在重组蛋白生产领域，大肠杆菌表达系统因其成本低、产量高的优势被广泛应用，但目标蛋白常以无活性的包涵体(IB)形式存在。传统复性方法面临两大瓶颈：一是化学添加剂和物理环境调控对难复性包涵体(RHIB)效果有限，二是常用融合标签如SUMO、Trx等分子量过大可能干扰蛋白功能。更棘手的是，现有His标签纯化系统在变性条件下特异性不足，而生物素-链霉亲和素系统虽稳定却缺乏高效复性标签。

这项发表于《International Journal of Biological Macromolecules》的研究创新性地从五种真核生物素依赖性羧化酶中发掘出保守结构域P67标签。该标签仅含67个氨基酸，却能形成八链反平行β-折叠的稳定空间构象。研究人员通过构建pET41a-P67-MCS表达载体，选取Collectin-10、Intelectin-2等6种IB蛋白进行系统评估，结合透析复性、HRV 3C蛋白酶切割、镍柱/链霉亲和素柱纯化等技术，首次证实P67标签可显著提升RHIB蛋白复性效率。
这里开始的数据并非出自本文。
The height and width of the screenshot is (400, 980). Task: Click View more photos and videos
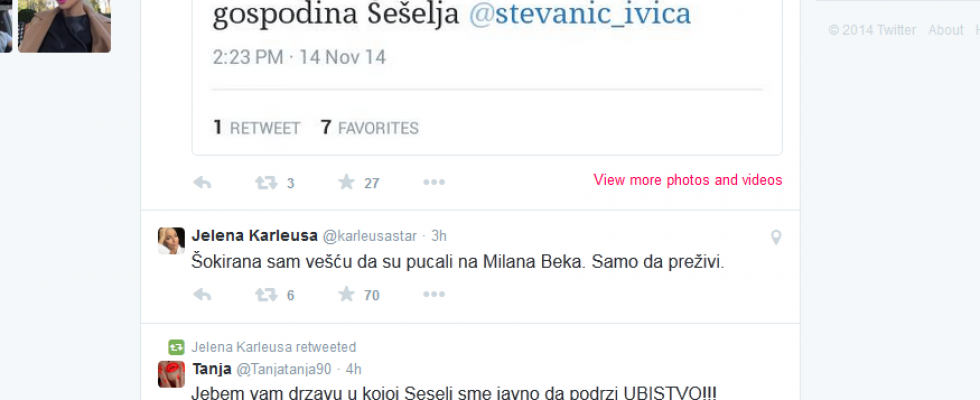pos(687,180)
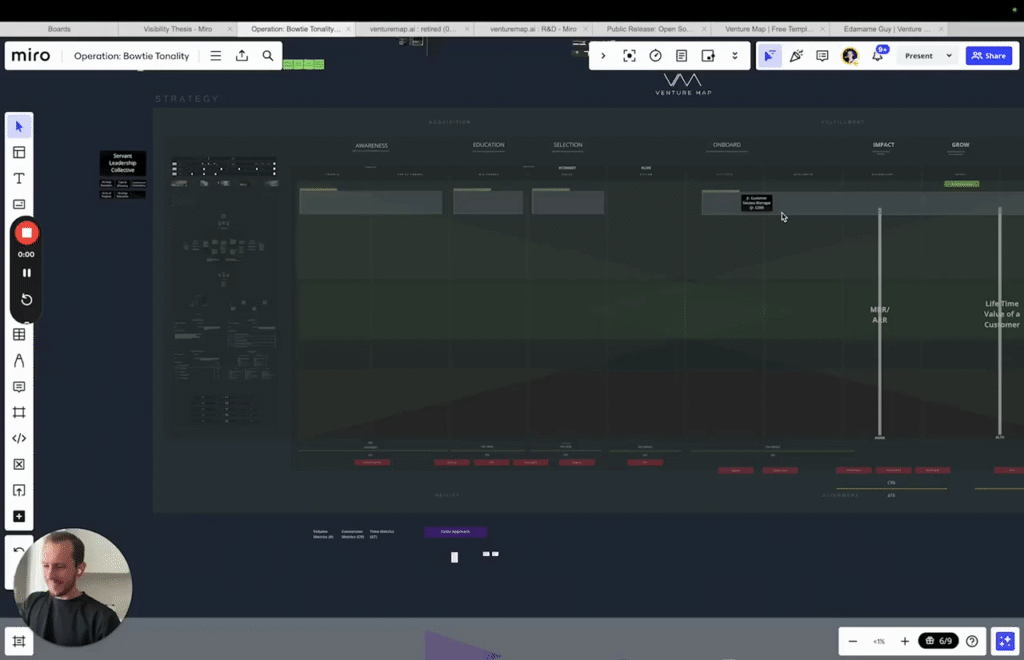Open the search magnifier in top bar
The image size is (1024, 660).
click(268, 55)

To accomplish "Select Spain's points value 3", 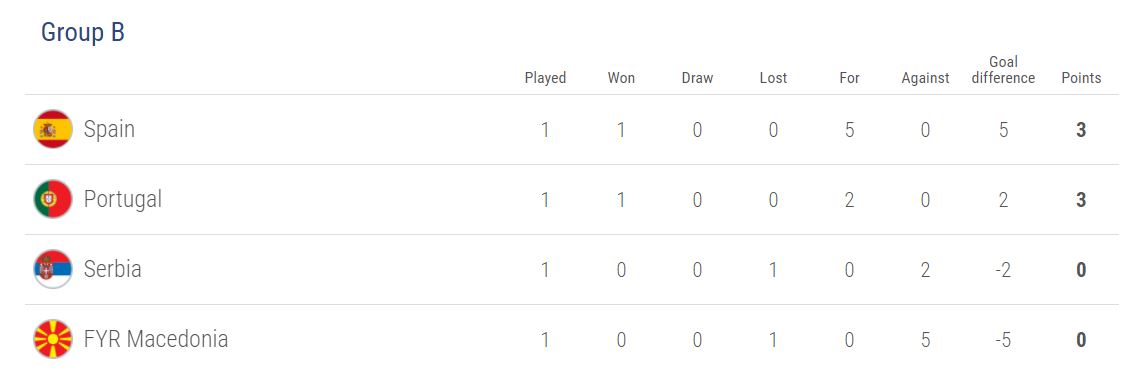I will click(x=1081, y=130).
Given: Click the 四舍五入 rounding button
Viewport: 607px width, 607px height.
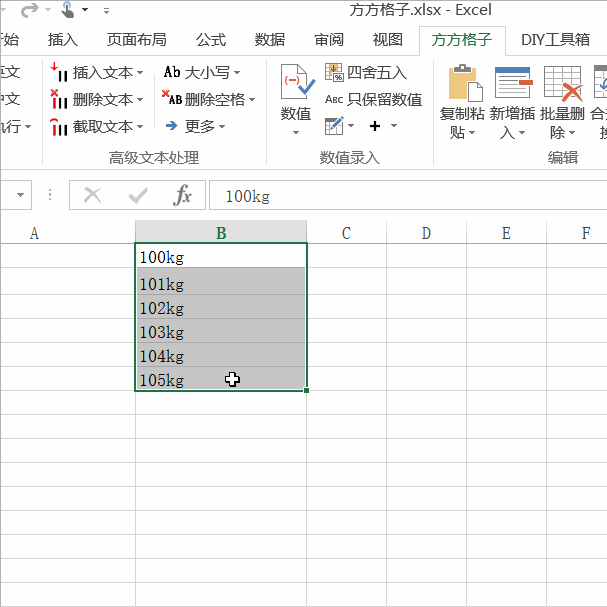Looking at the screenshot, I should click(366, 73).
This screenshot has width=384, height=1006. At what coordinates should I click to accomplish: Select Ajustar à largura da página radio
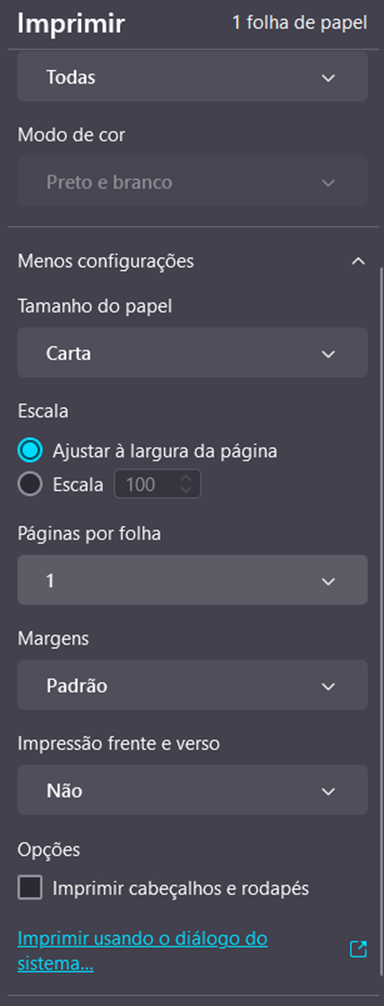pyautogui.click(x=30, y=451)
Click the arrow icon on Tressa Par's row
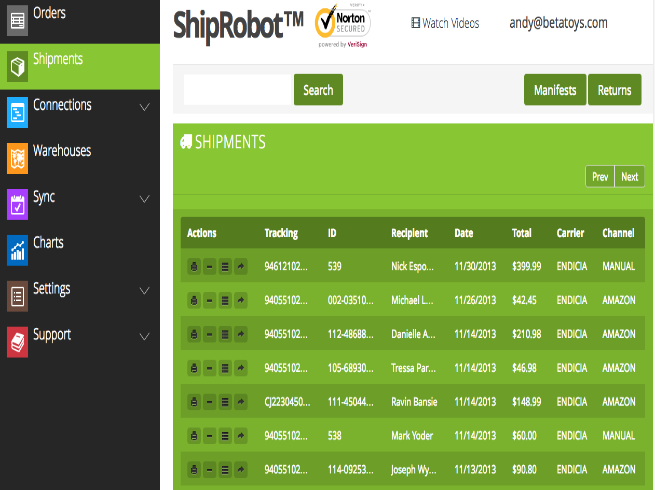Image resolution: width=655 pixels, height=490 pixels. click(241, 368)
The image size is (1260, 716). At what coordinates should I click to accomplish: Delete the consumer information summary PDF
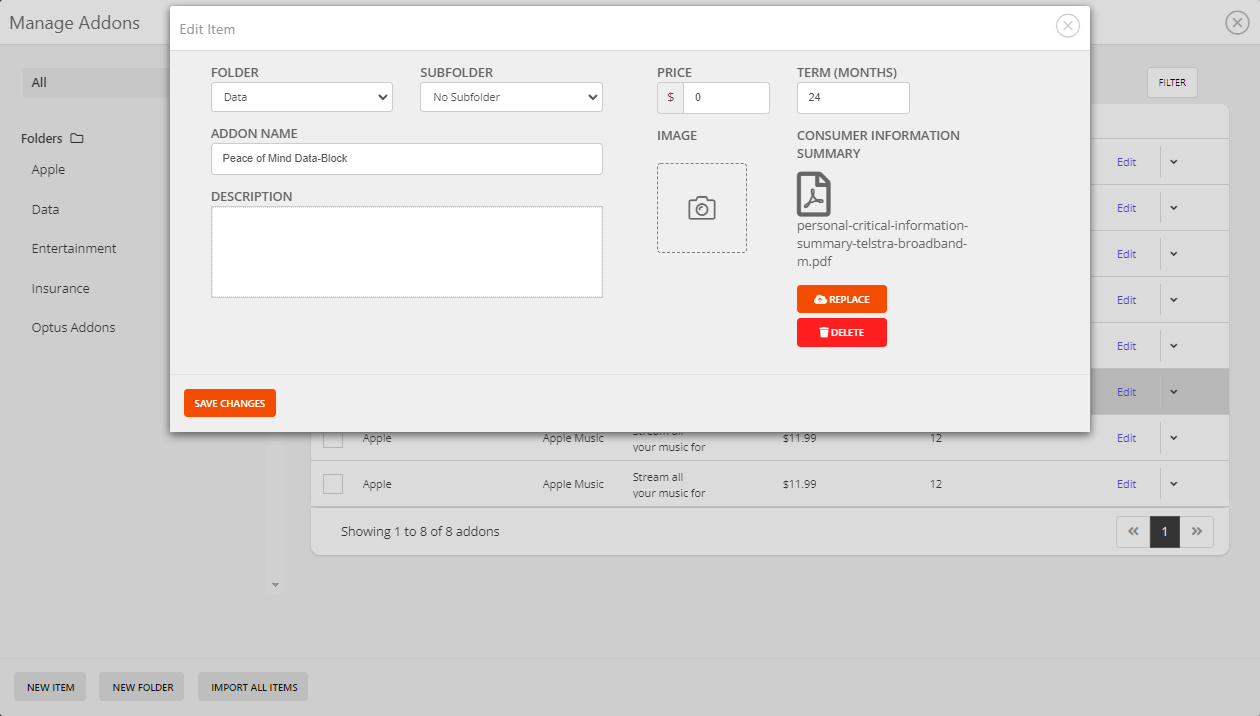(841, 332)
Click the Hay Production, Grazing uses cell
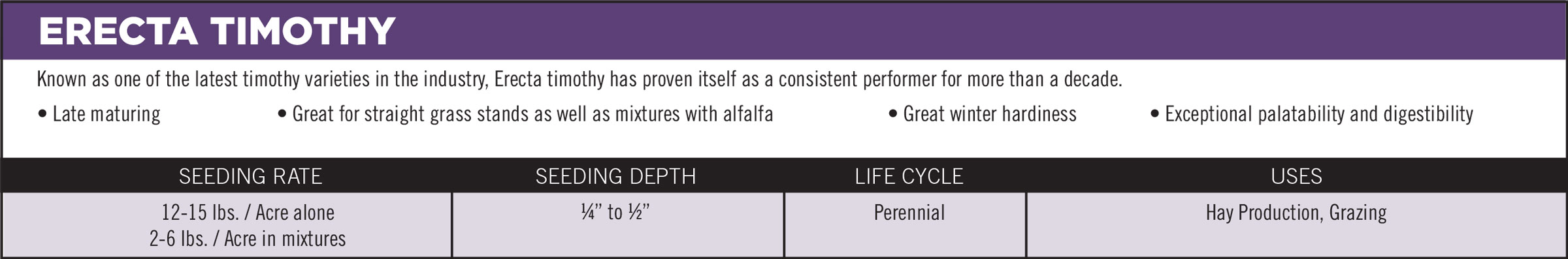 pyautogui.click(x=1296, y=213)
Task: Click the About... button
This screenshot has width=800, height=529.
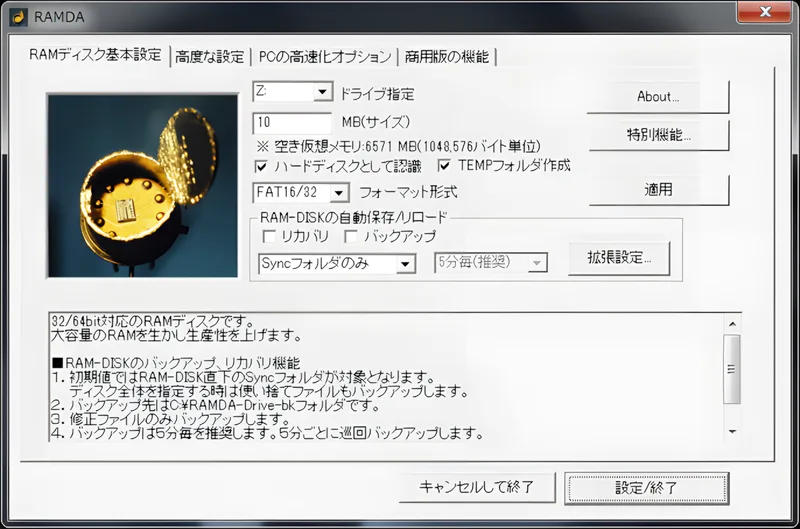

关键技术方法包括：1) 构建含TEV/HRV 3C蛋白酶位点的P67标签表达系统；2) 梯度尿素透析优化复性工艺；3) 通过位点定向突变验证结构-功能关系；4) 采用链霉亲和素Western blot检测生物素化；5) 鸡红细胞凝集试验评估蛋白活性。

研究结果揭示：

1. 1.

   筛选验证RHIB蛋白特性

   通过比较P67标签与无标签组在透析各阶段的溶解度，明确Intelectin-2、Galectin-12和Galectin-8S为典型RHIB蛋白，其无标签组在PBS透析后回收率不足5%，而P67标签组达67-71%。

2. 2.

   突破性缩短复性时间

   直接8M尿素→PBS的6小时快速透析方案，复性效率与常规多步透析相当，使整个IB蛋白纯化流程缩短至1天内完成。

3. 3.

   生物活性成功恢复

   P67-Int-2和截短型P67-Gal-12-N-ter均显示红细胞凝集活性，证实复性蛋白功能重构。值得注意的是，全长Galectin-12因C端可能遮蔽糖结合域而失活，揭示结构优化的重要性。

4. 4.

   结构完整性决定功能

   删除β-片层关键序列(RSPMPG等)的突变体完全丧失复性促进能力，证明八链β-桶状构象是功能基础。而MKM序列中赖氨酸突变(MEM/MPM)不影响复性效率，表明生物素化修饰非必需。

5. 5.

   横向对比标签性能

   P67在复性效率上与494aa的NusA标签相当，显著优于108aa的Trx标签，而15aa的Avi标签几乎无效，证实"最小有效结构域"假说——至少需要数十个氨基酸形成三级结构才具复性引导能力。

讨论与展望：

该研究首次阐明β-桶状结构标签可通过"结构引导"机制促进伴侣蛋白复性，其独特优势体现在三方面：1) 小分子量(仅SUMO标签的69%)减少对目标蛋白干扰；2) 双功能纯化——既可通过生物素化系统在天然/变性条件下纯化，又能作为复性"分子伴侣"；3) 结构稳定性源于β-折叠的毫秒级快速折叠特性。

局限性在于当前仅验证了15-50kD的Galectin家族蛋白，对更大分子量蛋白的适用性待考。未来研究可探索P67标签与分子伴侣的协同作用，或通过理性设计进一步缩小标签尺寸。这项技术为生物制药领域难表达蛋白的生产提供了新工具，尤其对需要维持构象的糖结合蛋白类药物开发具有重要价值。